A first-degree equation which has \displaystyle x=1+\sqrt{3} as a root is \displaystyle x-(1+\sqrt{3}\,)=0, which we can also write as \displaystyle x-1-\sqrt{3} = 0. In the same way, we have that \displaystyle x-(1-\sqrt{3}\,)=0, i.e., \displaystyle x-1+\sqrt{3}=0 is a first-degree equation that has \displaystyle x=1-\sqrt{3} as a root. If we multiply these two first-degree equations together, we get a second-degree equation with \displaystyle x=1+\sqrt{3} and \displaystyle x=1-\sqrt{3} as roots,

\displaystyle (x-1-\sqrt{3}\,)(x-1+\sqrt{3}\,) = 0\,\textrm{.}

The first factor become zero when \displaystyle x=1+\sqrt{3} and the second factor becomes zero when \displaystyle x=1-\sqrt{3}\,.

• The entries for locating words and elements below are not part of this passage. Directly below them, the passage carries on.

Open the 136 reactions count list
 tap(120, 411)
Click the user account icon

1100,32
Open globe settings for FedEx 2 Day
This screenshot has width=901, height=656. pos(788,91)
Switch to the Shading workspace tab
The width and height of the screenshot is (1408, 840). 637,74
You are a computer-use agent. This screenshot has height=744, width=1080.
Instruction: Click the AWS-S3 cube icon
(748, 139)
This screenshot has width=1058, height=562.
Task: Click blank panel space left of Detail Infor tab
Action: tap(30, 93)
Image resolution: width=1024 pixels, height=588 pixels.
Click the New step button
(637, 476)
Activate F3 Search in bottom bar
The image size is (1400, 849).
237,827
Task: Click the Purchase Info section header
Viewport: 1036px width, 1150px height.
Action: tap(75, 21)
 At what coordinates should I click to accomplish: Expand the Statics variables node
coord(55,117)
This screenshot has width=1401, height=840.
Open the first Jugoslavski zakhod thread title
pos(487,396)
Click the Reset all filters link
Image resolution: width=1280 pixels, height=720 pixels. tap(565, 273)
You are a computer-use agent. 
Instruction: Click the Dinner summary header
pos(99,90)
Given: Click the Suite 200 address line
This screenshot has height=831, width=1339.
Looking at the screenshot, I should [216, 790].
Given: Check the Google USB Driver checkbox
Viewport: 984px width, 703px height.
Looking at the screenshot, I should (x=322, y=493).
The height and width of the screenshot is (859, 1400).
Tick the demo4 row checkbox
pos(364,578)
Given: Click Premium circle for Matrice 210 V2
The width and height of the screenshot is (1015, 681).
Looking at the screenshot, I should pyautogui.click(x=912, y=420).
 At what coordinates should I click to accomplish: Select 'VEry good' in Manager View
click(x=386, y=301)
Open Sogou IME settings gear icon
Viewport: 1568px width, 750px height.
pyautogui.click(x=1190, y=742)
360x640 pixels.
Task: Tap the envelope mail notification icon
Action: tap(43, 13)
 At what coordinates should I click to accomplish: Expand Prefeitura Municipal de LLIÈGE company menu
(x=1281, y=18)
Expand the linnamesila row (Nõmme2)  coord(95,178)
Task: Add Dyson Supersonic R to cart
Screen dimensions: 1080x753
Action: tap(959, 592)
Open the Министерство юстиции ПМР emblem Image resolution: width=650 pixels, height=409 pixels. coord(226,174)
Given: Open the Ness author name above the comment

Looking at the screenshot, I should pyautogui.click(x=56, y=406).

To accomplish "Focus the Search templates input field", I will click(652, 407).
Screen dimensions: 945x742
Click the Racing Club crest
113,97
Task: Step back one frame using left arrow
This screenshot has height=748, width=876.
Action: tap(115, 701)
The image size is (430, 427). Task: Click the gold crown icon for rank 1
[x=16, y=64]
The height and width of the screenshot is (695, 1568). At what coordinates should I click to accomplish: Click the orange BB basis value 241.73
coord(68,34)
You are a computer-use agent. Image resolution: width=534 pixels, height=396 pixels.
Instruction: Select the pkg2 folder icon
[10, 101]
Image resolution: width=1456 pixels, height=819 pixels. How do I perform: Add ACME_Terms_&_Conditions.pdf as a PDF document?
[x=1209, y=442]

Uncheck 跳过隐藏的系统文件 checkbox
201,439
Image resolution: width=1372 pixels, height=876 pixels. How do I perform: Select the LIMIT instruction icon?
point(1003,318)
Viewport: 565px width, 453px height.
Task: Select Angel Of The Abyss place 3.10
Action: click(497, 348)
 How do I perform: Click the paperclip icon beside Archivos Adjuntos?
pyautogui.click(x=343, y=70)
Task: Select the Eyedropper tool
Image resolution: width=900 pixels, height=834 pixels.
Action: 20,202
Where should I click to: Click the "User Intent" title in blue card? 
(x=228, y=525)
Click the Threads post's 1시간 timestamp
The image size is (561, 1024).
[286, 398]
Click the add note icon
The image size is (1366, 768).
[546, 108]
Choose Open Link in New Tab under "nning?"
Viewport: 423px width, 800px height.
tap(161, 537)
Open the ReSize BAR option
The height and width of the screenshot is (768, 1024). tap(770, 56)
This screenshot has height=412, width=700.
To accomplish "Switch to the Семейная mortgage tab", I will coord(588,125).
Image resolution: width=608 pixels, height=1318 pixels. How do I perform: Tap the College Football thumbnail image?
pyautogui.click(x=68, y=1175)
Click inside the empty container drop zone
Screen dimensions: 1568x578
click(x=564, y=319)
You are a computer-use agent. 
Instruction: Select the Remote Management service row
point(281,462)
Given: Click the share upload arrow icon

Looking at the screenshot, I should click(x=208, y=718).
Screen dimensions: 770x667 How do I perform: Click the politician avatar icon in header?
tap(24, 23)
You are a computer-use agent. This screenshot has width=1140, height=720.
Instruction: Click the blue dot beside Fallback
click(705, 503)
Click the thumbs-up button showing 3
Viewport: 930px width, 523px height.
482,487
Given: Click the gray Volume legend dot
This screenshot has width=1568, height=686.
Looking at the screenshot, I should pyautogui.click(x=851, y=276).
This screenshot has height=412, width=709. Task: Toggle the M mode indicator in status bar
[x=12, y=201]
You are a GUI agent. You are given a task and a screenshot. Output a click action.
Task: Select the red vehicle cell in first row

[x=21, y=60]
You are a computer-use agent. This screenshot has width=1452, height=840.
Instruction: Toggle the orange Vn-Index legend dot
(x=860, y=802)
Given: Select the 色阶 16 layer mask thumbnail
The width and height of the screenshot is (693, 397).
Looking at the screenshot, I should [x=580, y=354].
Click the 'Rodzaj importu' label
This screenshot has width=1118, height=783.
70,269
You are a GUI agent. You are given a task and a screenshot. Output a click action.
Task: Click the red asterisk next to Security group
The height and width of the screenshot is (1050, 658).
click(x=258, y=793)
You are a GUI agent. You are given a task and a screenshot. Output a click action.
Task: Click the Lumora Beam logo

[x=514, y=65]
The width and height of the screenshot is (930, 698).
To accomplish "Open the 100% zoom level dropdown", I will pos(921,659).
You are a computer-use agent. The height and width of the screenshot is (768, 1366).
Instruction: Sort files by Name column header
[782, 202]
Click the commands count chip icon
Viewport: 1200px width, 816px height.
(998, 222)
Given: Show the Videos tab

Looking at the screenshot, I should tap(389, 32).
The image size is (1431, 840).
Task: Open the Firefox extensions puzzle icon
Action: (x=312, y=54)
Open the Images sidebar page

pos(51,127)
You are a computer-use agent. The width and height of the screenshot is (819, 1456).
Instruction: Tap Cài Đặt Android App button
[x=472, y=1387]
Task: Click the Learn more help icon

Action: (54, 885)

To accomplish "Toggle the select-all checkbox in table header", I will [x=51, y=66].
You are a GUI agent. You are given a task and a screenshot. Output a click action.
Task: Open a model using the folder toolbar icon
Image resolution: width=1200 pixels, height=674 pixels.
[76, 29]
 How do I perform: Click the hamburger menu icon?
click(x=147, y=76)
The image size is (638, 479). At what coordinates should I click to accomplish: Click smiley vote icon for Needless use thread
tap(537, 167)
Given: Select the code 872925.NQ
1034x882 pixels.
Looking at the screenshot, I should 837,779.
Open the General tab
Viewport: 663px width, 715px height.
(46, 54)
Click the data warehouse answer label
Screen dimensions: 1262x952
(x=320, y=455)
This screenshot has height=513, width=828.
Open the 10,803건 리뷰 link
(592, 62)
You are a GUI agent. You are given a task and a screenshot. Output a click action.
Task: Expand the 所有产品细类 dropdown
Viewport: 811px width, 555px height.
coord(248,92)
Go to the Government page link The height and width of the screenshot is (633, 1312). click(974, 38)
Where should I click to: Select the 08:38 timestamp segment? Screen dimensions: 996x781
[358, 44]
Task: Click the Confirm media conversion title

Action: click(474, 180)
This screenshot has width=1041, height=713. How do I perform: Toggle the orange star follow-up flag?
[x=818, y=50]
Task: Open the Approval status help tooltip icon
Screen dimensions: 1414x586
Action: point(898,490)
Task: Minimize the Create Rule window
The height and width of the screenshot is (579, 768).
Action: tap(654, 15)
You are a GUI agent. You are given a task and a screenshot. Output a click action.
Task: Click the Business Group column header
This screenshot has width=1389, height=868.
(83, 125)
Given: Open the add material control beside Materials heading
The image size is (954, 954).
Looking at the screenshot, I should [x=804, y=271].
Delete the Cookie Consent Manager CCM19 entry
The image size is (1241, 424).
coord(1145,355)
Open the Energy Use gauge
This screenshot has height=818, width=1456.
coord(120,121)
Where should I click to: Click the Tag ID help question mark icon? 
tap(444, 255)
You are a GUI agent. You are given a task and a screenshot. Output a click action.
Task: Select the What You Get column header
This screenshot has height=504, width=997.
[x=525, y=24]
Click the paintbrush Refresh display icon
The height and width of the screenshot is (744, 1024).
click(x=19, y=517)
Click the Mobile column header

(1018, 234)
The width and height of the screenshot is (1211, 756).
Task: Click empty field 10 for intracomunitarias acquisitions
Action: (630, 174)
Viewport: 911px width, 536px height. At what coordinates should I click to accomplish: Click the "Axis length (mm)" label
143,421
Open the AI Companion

Nothing really prevents us from answering with \displaystyle (x-1-\sqrt{3}\,)(x-1+\sqrt{3}\,) = 0, but if we want to give the equation in standard form, we need to expand the left-hand side,

\displaystyle \begin{align}

(x-1-\sqrt{3}\,)(x-1+\sqrt{3}\,) &= x^{2} - x + \sqrt{3}x - x + 1 - \sqrt{3} - \sqrt{3}x + \sqrt{3} - (\sqrt{3}\,)^{2}\\[5pt] &= x^{2} + (-x+\sqrt{3}x-x-\sqrt{3}x) + (1-\sqrt{3}+\sqrt{3}-3)\\[5pt] &= x^{2}-2x-2 \end{align}

to get the equation \displaystyle x^{2}-2x-2=0\,.


Note: Exactly as in exercise a, we can multiply the equation by a non-zero constant a

\displaystyle ax^{2}-2ax-2a=0

and still have a second-degree equation with the same roots.